### The request
Retype the records word for word, from the first line through the line containing "click(881, 529)", including both.
** Start of Supplied records **
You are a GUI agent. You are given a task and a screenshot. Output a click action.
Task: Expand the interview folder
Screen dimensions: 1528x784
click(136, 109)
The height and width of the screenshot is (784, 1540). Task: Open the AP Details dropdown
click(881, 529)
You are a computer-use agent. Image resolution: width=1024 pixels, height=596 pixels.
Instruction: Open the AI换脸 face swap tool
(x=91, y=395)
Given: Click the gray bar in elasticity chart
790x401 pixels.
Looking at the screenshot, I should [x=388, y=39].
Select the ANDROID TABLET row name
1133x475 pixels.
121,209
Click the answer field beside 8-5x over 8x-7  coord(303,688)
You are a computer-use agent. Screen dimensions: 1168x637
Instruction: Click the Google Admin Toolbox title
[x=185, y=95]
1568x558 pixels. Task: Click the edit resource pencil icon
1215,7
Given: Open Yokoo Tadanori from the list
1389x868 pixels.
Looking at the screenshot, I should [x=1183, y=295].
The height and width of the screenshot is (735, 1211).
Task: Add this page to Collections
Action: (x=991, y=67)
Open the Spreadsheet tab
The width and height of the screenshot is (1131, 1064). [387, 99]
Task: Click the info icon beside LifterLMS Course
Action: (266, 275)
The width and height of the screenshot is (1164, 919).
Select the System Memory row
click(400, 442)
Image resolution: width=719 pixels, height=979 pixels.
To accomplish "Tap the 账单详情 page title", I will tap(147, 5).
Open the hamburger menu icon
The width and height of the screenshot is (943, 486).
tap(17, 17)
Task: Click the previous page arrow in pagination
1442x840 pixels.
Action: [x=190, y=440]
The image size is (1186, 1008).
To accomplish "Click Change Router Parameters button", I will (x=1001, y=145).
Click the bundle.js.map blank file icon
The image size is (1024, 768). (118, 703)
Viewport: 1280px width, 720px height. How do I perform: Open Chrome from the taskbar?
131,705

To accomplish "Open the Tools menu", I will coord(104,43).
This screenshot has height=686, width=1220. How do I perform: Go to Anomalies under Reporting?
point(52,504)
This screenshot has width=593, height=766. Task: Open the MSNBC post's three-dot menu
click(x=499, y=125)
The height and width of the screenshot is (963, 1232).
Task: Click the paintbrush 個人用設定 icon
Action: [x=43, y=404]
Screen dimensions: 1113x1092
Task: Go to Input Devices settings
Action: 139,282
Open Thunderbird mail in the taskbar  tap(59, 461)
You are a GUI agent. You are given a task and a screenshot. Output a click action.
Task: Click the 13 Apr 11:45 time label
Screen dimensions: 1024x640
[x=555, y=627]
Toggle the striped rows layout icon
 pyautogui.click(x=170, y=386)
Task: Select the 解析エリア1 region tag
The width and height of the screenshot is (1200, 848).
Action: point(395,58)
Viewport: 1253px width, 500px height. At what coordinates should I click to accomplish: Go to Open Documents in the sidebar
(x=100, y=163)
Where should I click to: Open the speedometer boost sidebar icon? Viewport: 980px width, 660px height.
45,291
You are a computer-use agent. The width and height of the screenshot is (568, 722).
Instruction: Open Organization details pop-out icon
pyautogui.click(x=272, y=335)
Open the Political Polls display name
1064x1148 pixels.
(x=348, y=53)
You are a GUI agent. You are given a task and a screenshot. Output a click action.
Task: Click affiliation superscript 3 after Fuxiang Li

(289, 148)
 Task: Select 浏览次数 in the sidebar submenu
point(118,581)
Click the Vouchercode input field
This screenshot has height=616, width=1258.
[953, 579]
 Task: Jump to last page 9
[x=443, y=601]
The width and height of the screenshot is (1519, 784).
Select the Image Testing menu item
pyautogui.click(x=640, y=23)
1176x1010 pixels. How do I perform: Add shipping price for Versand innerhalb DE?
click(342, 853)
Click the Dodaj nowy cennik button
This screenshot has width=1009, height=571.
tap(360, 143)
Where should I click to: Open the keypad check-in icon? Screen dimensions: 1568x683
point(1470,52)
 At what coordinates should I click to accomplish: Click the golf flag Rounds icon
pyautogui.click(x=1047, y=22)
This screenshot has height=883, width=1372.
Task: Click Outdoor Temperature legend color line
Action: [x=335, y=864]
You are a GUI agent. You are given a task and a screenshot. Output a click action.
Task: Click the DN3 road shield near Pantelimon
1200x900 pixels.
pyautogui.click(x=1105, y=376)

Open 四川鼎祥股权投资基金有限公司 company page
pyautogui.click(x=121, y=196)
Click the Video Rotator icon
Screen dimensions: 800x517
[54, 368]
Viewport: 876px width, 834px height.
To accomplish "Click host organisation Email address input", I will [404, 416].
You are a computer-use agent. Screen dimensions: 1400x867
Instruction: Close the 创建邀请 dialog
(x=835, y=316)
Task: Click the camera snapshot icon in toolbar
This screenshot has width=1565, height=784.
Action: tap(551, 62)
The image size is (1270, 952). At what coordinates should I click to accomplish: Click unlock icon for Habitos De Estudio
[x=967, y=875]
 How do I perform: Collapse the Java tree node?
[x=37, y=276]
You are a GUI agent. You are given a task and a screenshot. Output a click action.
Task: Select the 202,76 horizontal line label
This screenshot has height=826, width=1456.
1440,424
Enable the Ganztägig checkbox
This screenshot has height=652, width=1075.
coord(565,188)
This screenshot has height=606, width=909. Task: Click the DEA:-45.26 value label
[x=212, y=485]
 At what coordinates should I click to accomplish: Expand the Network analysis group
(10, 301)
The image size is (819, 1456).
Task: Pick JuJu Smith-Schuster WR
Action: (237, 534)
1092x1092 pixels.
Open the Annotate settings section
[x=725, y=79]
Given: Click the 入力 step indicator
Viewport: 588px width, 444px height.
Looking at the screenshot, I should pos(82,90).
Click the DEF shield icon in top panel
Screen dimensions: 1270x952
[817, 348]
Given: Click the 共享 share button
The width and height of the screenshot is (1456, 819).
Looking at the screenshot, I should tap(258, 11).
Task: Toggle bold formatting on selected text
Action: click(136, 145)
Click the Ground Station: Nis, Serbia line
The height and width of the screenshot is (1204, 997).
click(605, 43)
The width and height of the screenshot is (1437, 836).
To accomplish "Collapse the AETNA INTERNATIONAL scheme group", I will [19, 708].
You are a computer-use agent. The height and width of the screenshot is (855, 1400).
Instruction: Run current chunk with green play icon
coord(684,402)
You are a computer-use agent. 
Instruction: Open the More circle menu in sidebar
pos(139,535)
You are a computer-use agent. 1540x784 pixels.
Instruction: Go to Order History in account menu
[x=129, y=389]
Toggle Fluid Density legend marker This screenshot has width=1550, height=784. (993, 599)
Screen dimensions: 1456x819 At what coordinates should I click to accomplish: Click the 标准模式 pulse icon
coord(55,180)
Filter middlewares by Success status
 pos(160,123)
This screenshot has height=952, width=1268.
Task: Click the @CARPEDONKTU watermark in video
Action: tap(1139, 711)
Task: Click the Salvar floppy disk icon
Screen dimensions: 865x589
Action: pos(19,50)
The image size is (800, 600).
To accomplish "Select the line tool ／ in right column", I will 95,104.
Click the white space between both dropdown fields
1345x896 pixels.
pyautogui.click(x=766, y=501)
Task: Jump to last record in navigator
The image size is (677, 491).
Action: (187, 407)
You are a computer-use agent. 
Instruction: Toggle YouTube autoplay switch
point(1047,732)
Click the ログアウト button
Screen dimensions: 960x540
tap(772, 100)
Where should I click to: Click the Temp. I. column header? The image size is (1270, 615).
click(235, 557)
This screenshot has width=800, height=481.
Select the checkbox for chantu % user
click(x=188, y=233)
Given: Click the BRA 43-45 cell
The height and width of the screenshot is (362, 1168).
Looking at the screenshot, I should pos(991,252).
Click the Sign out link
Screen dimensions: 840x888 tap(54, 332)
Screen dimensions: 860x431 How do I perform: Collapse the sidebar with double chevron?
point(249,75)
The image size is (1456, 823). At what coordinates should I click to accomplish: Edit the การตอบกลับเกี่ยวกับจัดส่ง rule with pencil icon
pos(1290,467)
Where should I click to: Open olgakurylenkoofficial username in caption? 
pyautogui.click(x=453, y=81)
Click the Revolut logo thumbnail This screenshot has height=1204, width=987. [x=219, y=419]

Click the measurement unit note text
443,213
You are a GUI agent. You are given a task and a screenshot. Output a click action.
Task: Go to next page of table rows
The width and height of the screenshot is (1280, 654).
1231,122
** End of Supplied records **
### Reply to the exercise
You are a GUI agent. You are given a task and a screenshot. Output a click action.
Task: Expand the interview folder
Screen dimensions: 1528x784
click(136, 109)
The height and width of the screenshot is (784, 1540). Task: Open the AP Details dropdown
click(881, 529)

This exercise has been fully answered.